Мой отец Виктор Яковлевич Иванов пропал без вести на Лужском участке фронта в начале ноября 41-го года. С этого времени перестали приходить от него письма. Он был танкистом, радистом, а в ноябре под Лугой шли жестокие бои с прорвавшейся армии Гудериана. Вот там, наверное, он и погиб.

Мне было одиннадцать лет, когда мама показала мне золотые серьги с изумрудом и сказала:

— Это тебе вроде как приданое от бабушки. Наденешь, когда тебе будет восемнадцать лет. В ноябре 42-го, когда голод уже взял нас за горло, я вспомнила об этих серьгах и решила: раз мои, то и распоряжусь ими, как хочу, — сменяю на хлеб.

Я дружила с мальчишками с нашего двора. Одного из них, старше меня года на четыре, звали Альбертом. Он немного говорил по-немецки, потому что был наполовину немец.

Я показала ему сережки, объяснила, чего хочу. Он взялся помочь. Я спросила:

— Где ты собираешься менять?

Он сказал:

— У немцев. Они стоят за Средней Рогаткой, и у них можно выгодно сменять. Надо только линию фронта миновать. Я уже так делал. И еще туда пойду.

На другой день рано утром мы с ним и еще с несколькими мальчишками вышли из дома и на попутках добрались до Средней Рогатки. Там было поле, дорога, а вдали виднелись какие-то строения.

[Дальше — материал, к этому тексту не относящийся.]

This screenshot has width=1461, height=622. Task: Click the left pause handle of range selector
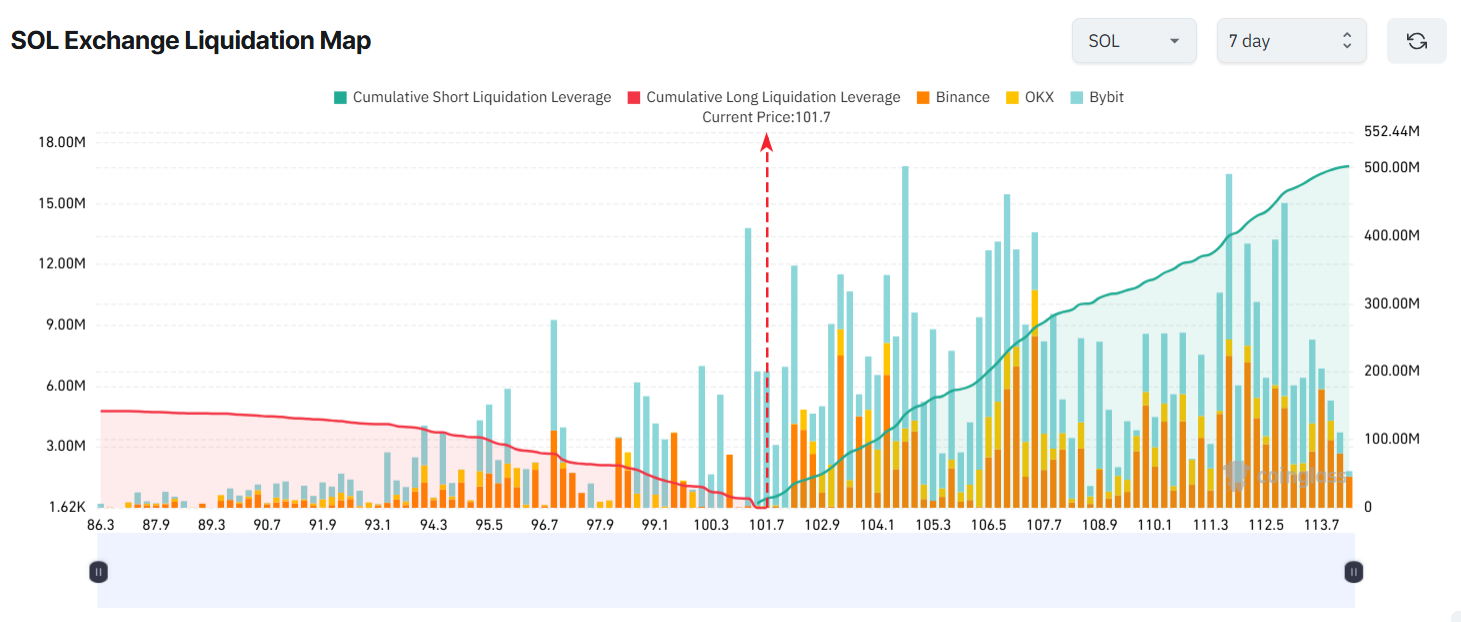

Альберт велел нам где-нибудь спрятаться и ждать его. А сам, захватив с собой все наши колечки, часики и мои серьги, вынул белый платок и пошел по дороге в открытую, помахивая платочком.

Мы все попрятались кто куда. Я залегла в канаву около обочины. Ждали долго. Я уже коченеть стала. Наконец он появился с мешком, из которого начал доставать хлеб. Мне досталась буханка, в корку которой была воткнута пуля с клочком бумаги и словом “Нина” на нем. У других тоже были пули с такими же клочками. У кого в буханке, у кого в полбуханке.

Домой я вернулась вся мокрая и замерзшая. Положила на стол буханку. Мама спросила:

— Откуда?

Я ей рассказала всю историю. Она меня не ругала, не отчитывала, а была очень испугана и смогла только сказать:

— Какой ужас!

Моя мама, Ираида Николаевна работала воспитателем в детсаду на Лештуковом переулке, там и жила, а я была при ней.

12 февраля 1942 года она пошла к нам домой на Невский 173 и не вернулась. В этот день немцы произвели несколько тяжелых обстрелов города. Я пошла искать маму по местам обстрелов. Проходила весь день в февральскую стужу в драных валенках и отморозила себе ноги и руки. Никого не нашла и возвратилась в детский сад. Медсестра, увидев мои ноги, немедленно отправила меня в госпиталь у Витебского вокзала, где я пролежала месяц, а оттуда меня направили в детдом при фабрике имени Крупской. Там, наверное, было вредительство — детей кормили пересоленной пищей, поэтому мы очень много пили. Дети-дистрофики заболевали и умирали. Я решила бежать.

Детдом находился за высокой оградой, ворота были заперты, поэтому пришлось лезть через забор. Какой-то мужчина — дистрофик за две конфеты помог мне перекинуть мои вещи через забор.

После этого я попала в детдом на улице Правды. Там первое время Ревекка Лазаревна водила меня на кушаке, чтобы я не сбежала. Такая была у меня слава.